◆ Exercices à traiter:
**A)** Résumez en deux phrases le texte sur les recours contre une construction voisine.
**B)** Reproduisez à l'identique le passage du texte sur les recours contre une construction voisine qui s'ouvre sur les mots « Il faut ensuite » et se referme sur « à ce stade. ».

◆ Texte à lire:
Le panneau d’affichage installé sur la voie publique vous apprend qu’une nouvelle construction va être bâtie sur le terrain voisin de votre propriété. Ce nouveau bâtiment vous causera nécessairement des préjudices importants : perte d’ensoleillement, perte d’intimité, création de vues, dépréciation de la valeur vénale de votre bien… Quels sont vos moyens d’action contre cette construction ?

-

I.- Recours contre le permis de construire (ou la déclaration préalable) autorisant la construction.

Il est d’abord envisageable de contester l’autorisation d’urbanisme accordée au voisin.

Seules les personnes disposant d’un intérêt à agir peuvent critiquer l’autorisation : c’est le cas lorsque le projet autorisé est de nature à « affecter directement les conditions d’occupation, d’utilisation ou de jouissance du bien que ces personnes occupent ».

Il faut ensuite critiquer le permis de construire ou la déclaration préalable au regard des règles d’urbanisme, la plupart du temps contenues dans le plan local d’urbanisme de la commune. Les règles de droit privé (servitudes, préjudices privés…) ne sont pas prises en compte à ce stade.

◆ Données fournies:
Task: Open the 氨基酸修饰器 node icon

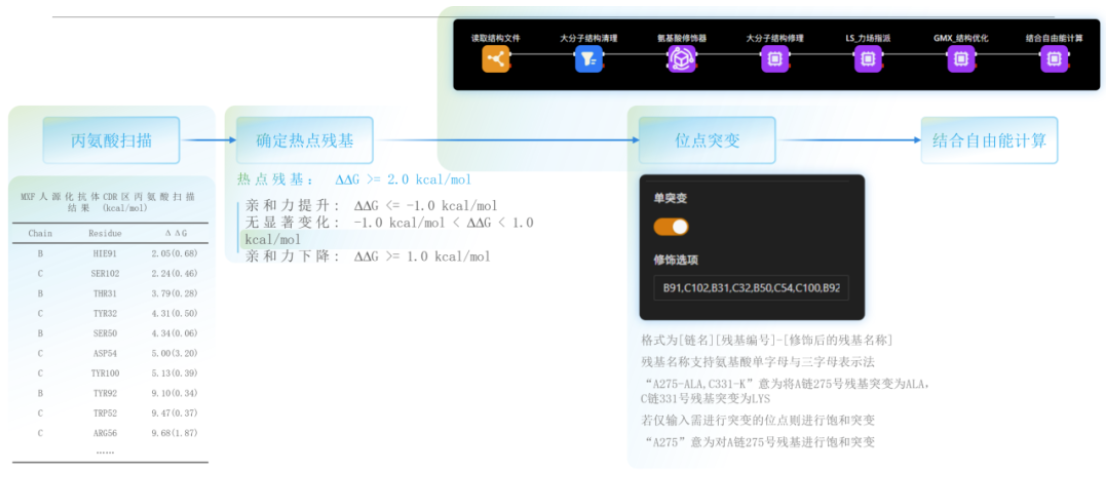Action: [681, 60]
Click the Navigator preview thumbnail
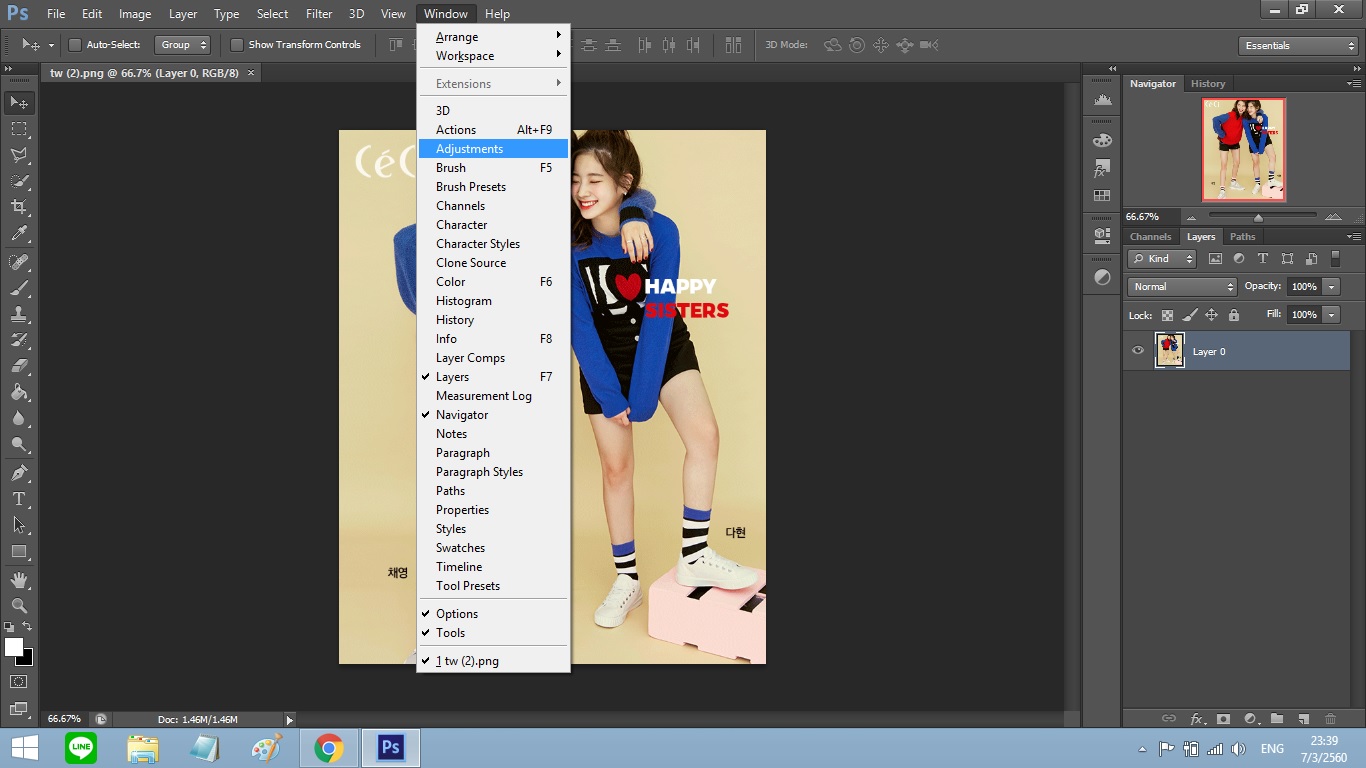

◆ Réponses par exercice:
**A)** Une nouvelle construction bâtie sur le terrain voisin peut causer des préjudices importants, comme une perte d'ensoleillement ou d'intimité, ce qui pose la question des moyens d'action contre elle. Le premier recours consiste à contester le permis de construire ou la déclaration préalable, ce qui suppose un intérêt à agir et une critique fondée sur les règles d'urbanisme, les règles de droit privé n'étant pas prises en compte à ce stade.

**B)**
Il faut ensuite critiquer le permis de construire ou la déclaration préalable au regard des règles d’urbanisme, la plupart du temps contenues dans le plan local d’urbanisme de la commune. Les règles de droit privé (servitudes, préjudices privés…) ne sont pas prises en compte à ce stade.